What the task requires: Every line of the entries that holds the word "showing" is to be copied.

=== Begin Enclosure ===

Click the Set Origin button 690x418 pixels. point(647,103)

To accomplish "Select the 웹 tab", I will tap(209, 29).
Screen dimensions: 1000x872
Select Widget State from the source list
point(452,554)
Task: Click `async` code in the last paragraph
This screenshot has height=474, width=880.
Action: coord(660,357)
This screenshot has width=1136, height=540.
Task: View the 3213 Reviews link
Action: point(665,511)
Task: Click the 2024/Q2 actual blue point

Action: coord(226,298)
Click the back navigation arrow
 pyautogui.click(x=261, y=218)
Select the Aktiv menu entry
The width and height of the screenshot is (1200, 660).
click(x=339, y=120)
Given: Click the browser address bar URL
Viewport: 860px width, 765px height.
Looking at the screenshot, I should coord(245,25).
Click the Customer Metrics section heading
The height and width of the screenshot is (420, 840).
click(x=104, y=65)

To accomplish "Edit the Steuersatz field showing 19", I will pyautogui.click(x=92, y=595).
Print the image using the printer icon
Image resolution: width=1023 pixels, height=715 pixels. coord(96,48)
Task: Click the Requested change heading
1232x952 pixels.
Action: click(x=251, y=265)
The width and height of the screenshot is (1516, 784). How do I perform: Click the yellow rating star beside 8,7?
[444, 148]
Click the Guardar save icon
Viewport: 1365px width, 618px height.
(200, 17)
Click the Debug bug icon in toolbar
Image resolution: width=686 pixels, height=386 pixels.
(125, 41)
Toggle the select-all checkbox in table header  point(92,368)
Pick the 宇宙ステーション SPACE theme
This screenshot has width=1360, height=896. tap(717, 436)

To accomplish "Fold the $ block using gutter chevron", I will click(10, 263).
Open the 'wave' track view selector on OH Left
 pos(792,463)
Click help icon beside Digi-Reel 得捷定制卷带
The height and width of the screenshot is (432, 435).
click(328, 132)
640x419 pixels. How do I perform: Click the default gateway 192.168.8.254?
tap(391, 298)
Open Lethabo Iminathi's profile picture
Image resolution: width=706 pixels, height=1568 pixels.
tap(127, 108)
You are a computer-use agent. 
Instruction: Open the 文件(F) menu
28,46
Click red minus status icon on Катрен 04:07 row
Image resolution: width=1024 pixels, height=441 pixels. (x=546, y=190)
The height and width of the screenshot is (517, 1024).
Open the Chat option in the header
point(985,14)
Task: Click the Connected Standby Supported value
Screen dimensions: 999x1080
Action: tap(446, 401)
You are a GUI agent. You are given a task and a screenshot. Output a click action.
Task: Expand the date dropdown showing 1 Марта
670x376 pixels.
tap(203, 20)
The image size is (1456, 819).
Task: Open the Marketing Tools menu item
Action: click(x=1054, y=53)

=== End Enclosure ===

Result of the task:
To accomplish "Edit the Steuersatz field showing 19", I will pyautogui.click(x=92, y=595).
Task: Expand the date dropdown showing 1 Марта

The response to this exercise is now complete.